Data>

= = = =

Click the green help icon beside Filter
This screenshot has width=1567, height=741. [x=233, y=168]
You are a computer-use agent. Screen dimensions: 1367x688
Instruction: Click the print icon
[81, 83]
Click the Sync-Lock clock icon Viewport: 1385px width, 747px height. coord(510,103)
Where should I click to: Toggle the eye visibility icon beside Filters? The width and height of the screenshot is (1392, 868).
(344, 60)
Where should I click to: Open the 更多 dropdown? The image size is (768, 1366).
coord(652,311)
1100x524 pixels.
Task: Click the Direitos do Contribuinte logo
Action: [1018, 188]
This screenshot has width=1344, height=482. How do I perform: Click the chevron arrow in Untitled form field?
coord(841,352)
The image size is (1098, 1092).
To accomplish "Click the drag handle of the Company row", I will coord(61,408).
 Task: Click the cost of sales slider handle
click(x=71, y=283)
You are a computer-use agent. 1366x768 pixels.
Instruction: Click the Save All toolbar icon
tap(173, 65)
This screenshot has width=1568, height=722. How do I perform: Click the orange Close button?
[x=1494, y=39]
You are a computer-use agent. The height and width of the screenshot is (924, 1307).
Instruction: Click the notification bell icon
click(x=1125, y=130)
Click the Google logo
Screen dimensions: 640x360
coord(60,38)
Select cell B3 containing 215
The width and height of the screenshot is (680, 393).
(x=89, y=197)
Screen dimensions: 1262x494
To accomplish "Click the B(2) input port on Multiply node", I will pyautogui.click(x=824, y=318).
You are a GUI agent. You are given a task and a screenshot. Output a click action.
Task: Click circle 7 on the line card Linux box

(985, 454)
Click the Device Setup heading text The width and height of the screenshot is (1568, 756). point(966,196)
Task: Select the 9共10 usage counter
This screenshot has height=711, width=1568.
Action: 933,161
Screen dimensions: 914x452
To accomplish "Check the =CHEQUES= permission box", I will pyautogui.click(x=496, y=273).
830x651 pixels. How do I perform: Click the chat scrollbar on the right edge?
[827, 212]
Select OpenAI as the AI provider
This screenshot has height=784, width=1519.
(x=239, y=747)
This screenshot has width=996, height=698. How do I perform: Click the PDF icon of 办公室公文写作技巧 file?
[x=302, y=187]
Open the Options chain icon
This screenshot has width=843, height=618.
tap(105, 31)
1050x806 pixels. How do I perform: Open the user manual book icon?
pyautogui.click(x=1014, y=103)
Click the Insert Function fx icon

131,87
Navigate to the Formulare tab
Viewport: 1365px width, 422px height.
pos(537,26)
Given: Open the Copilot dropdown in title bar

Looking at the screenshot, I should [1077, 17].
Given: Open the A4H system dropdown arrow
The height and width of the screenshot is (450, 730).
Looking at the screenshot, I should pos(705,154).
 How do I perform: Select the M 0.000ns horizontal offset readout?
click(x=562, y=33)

= = = =

Task to carry out>
Each of the lines above must appear again, unchanged.

Output for this task>
Click the green help icon beside Filter
This screenshot has width=1567, height=741. [x=233, y=168]
You are a computer-use agent. Screen dimensions: 1367x688
Instruction: Click the print icon
[81, 83]
Click the Sync-Lock clock icon Viewport: 1385px width, 747px height. coord(510,103)
Where should I click to: Toggle the eye visibility icon beside Filters? The width and height of the screenshot is (1392, 868).
(344, 60)
Where should I click to: Open the 更多 dropdown? The image size is (768, 1366).
coord(652,311)
1100x524 pixels.
Task: Click the Direitos do Contribuinte logo
Action: [1018, 188]
This screenshot has width=1344, height=482. How do I perform: Click the chevron arrow in Untitled form field?
coord(841,352)
The image size is (1098, 1092).
To accomplish "Click the drag handle of the Company row", I will coord(61,408).
 Task: Click the cost of sales slider handle
click(x=71, y=283)
You are a computer-use agent. 1366x768 pixels.
Instruction: Click the Save All toolbar icon
tap(173, 65)
This screenshot has width=1568, height=722. How do I perform: Click the orange Close button?
[x=1494, y=39]
You are a computer-use agent. The height and width of the screenshot is (924, 1307).
Instruction: Click the notification bell icon
click(x=1125, y=130)
Click the Google logo
Screen dimensions: 640x360
coord(60,38)
Select cell B3 containing 215
The width and height of the screenshot is (680, 393).
(x=89, y=197)
Screen dimensions: 1262x494
To accomplish "Click the B(2) input port on Multiply node", I will pyautogui.click(x=824, y=318).
You are a GUI agent. You are given a task and a screenshot. Output a click action.
Task: Click circle 7 on the line card Linux box

(985, 454)
Click the Device Setup heading text The width and height of the screenshot is (1568, 756). point(966,196)
Task: Select the 9共10 usage counter
This screenshot has height=711, width=1568.
Action: 933,161
Screen dimensions: 914x452
To accomplish "Check the =CHEQUES= permission box", I will pyautogui.click(x=496, y=273).
830x651 pixels. How do I perform: Click the chat scrollbar on the right edge?
[827, 212]
Select OpenAI as the AI provider
This screenshot has height=784, width=1519.
(x=239, y=747)
This screenshot has width=996, height=698. How do I perform: Click the PDF icon of 办公室公文写作技巧 file?
[x=302, y=187]
Open the Options chain icon
This screenshot has width=843, height=618.
tap(105, 31)
1050x806 pixels. How do I perform: Open the user manual book icon?
pyautogui.click(x=1014, y=103)
Click the Insert Function fx icon

131,87
Navigate to the Formulare tab
Viewport: 1365px width, 422px height.
pos(537,26)
Given: Open the Copilot dropdown in title bar

Looking at the screenshot, I should [1077, 17].
Given: Open the A4H system dropdown arrow
The height and width of the screenshot is (450, 730).
Looking at the screenshot, I should pos(705,154).
 How do I perform: Select the M 0.000ns horizontal offset readout?
click(x=562, y=33)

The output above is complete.